— Your tasks —
1. In the article below about Liberal Democrat pensions spokesman Steve Webb, which constituency does Webb represent as a member of parliament?
2. Pick up the article below about Liberal Democrat pensions spokesman Steve Webb and continue writing it from where it stops.

— Document passage —

++++

All about Steve

Employers and their staff are not the only people prioritising jobs over pensions. The realities of balancing a fully costed manifesto have just seen the Liberal Democrats shelve their commitment to an early introduction of a universal citizen’s pension.

But the party’s spokesman for work and pensions, Steve Webb, the honourable member for Northavon, is quick to argue that the recent change of tack is a postponement rather than a policy dropped.

Webb says: “What it is important to understand is that there are various strands to this policy, one of which was restoring the earnings link. That’s in the manifesto and has been costed. The long-term goal of a citizen’s pension, which is about giving pensioners enough to live on so they don’t need means-tested benefits, by definition was always a work of many, many years.

“We were never going to get a pension from £95 to £130 overnight or even in the parliament. It was always long term. All that has happened is that we have said money is very tight and the top priority is jobs and education in the first few years of a new parliament, but the long-term goal is still there. So it is deferred rather than dropped. We are working towards putting something in the manifesto that makes the first steps towards a citizens pension,” says Webb.

Webb has been vocal in his criticism of the way the personal accounts, now Nest, procurement process has been conducted. So does he think, with one provider left in the ring, that the procurement process will ever be successful?

“I assume it will happen, they would dare not let it not, and that is the problem,” says Webb. “To then say ’actually we don’t think you are up to the job and will start again’, that is inconceivable. So you hope that Tata will behave appropriately and I’m sure that they will, but it is a risk.

Anything not nailed down in the contract – you know who will get the best deal.”

Does Webb share pensions minister Angela Eagle’s view that it is normal to only have one contender at this stage? “I have never come across it before. Clearly the field narrows, but to leave yourself that exposed, if it is normal, it’s not right,” he says.

Webb is equally caustic when it comes to his Tory counterpart Nigel Waterson, particularly in relation to his refusal to disclose what his ’Plan B’ for auto-enrolment is, should a Conservative government decide to drop Nest following its review of the policy.

++++

— Data provided —
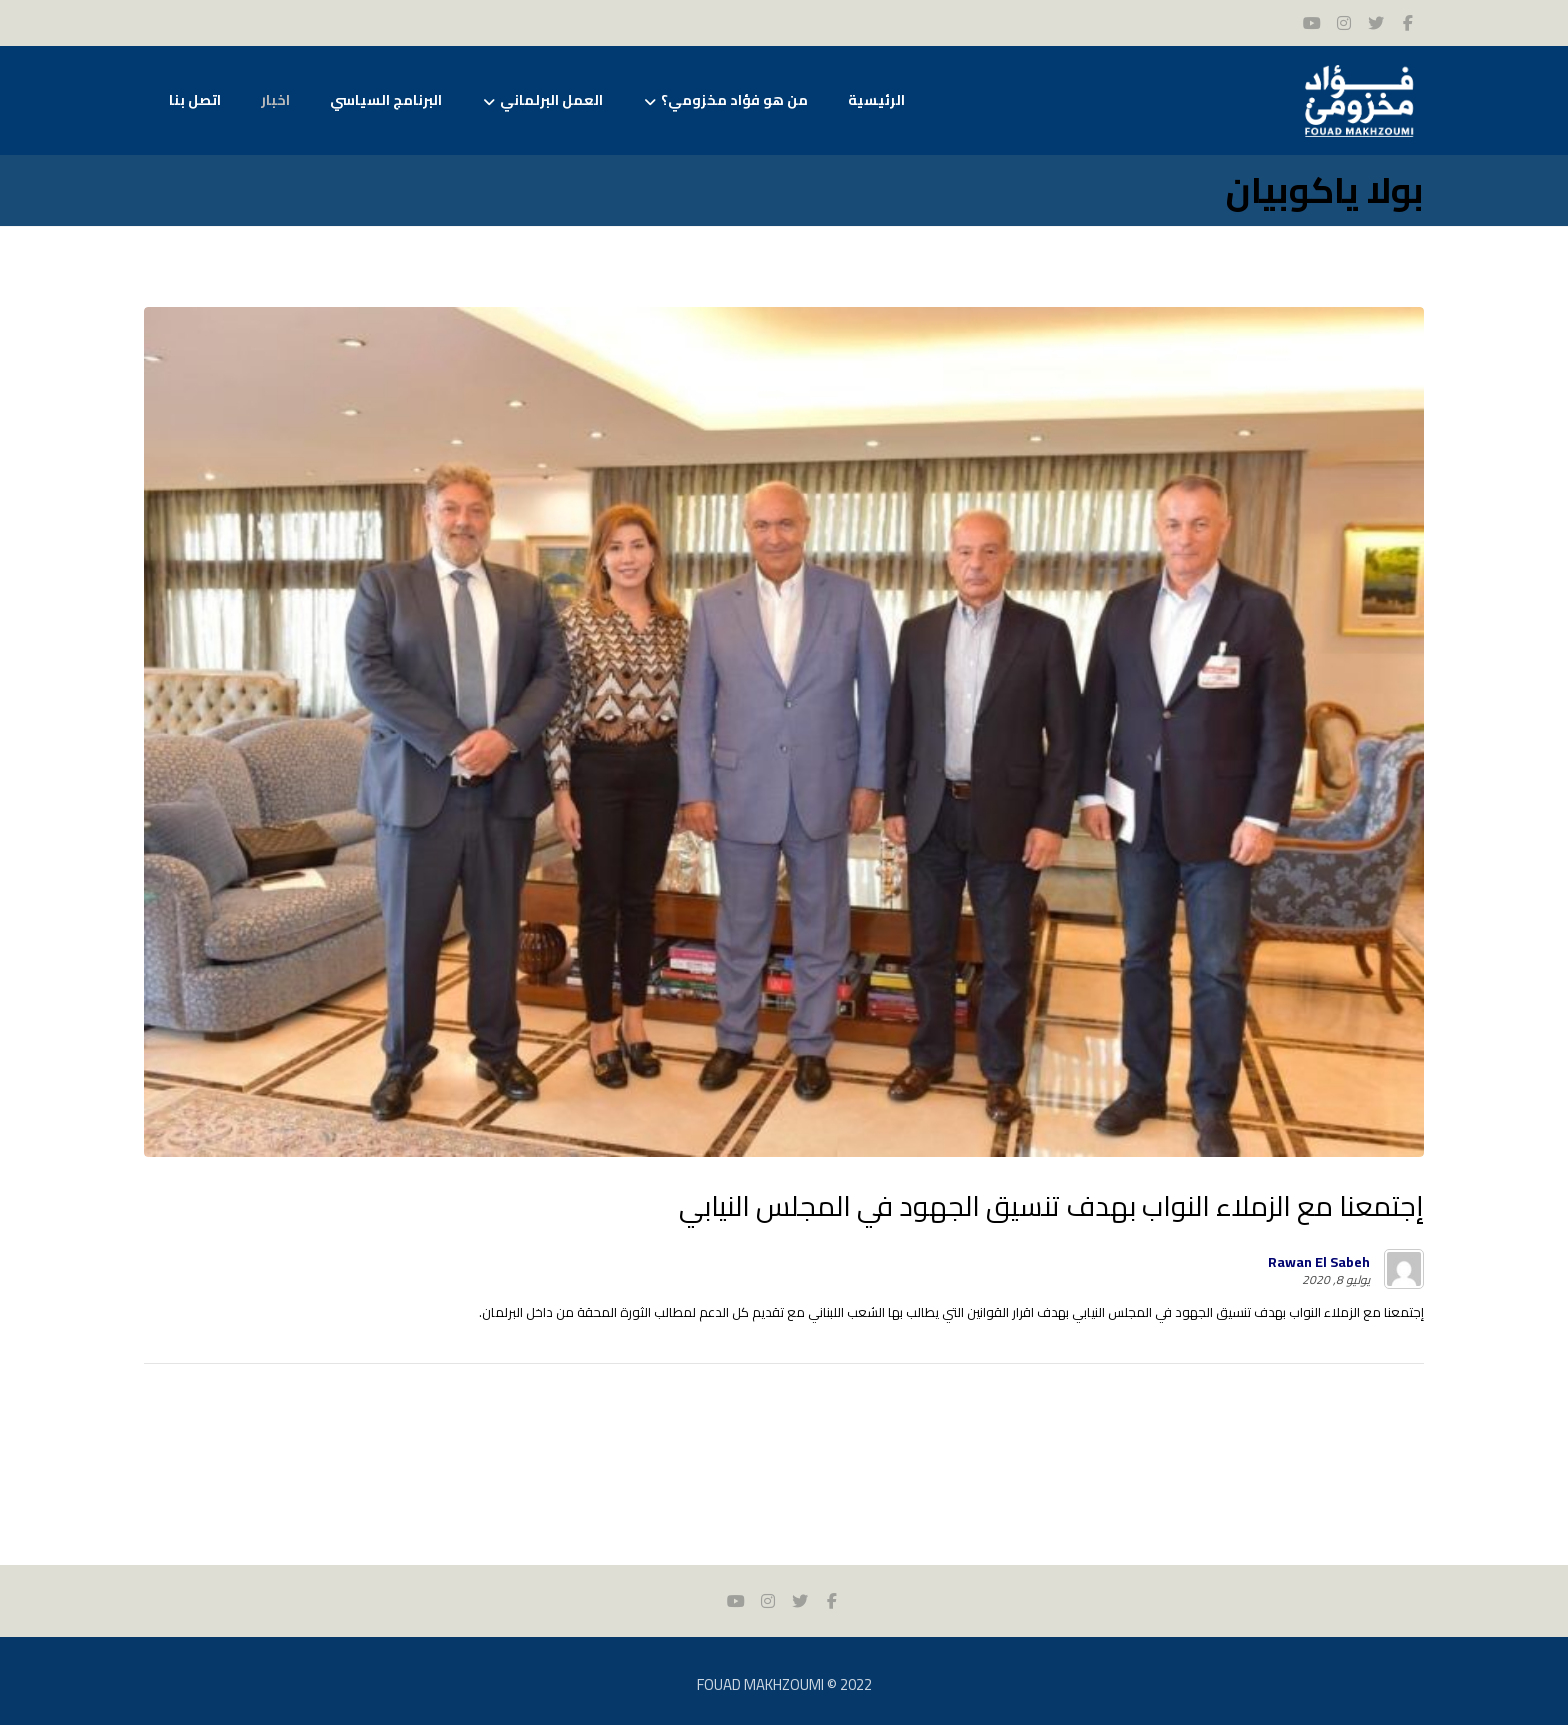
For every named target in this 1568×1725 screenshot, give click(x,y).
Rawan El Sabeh (1319, 1262)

++++

— Responses by task —
1. Northavon

2.
“The Tories are being staggeringly evasive about it, which is outrageous. Buying a pig in a poke or what? My guess would be that they will scrap it and just try and reinvent the stakeholder, and they don’t want to say that this side of an election because they know they would get criticised. I presume they would go down the line of automatically enrolling everyone into stakeholder,” says Webb.

And would he support such a Plan B? “I would be worried about the charging levels,” he says.

Pressing Webb on what the LibDems’ Plan B might reveal shows a lack of support for the core idea of the entire pension reform package currently going through Parliament. This is based on the party’s radical approach to overhauling the UK pensions system, an approach that would rightly or wrongly leave more than a few casualties in the industry.

“Our policy is that personal accounts stop mattering, and by that I mean why does it matter if millions of people pay into a personal account, just because without it they will have a useless basic pension and then get into means-testing.

“So our absolute top priority is to sort out this gap between the basic pension and means-tested level and the more you do that the less it matters whether you take a personal account or a stakeholder or whatever. But in the short term, clearly having come this far we want these products to be available,” says Webb.

So are the LibDems actually signed up to the pension reform package?

“Not as part of our strategy. We are not signed up to personal accounts as a way of filling a gap between a useless state pension and means-tested benefits. We would proceed with Nest if we were in power, but we need to sort out the state architecture on which it should be built,” says Webb.

Webb confesses that the effect of the RDR restriction on commission on group pensions, and its potential to restrict distribution of superior non-Nest pensions in the workplace, is not something that has come onto his radar.

Scrapping the age 75 annuity rule and allowing early access to tax-free cash are both in the manifesto, reflecting a laissez-faire attitude to pensions wealth designed to make long-term saving more appealing.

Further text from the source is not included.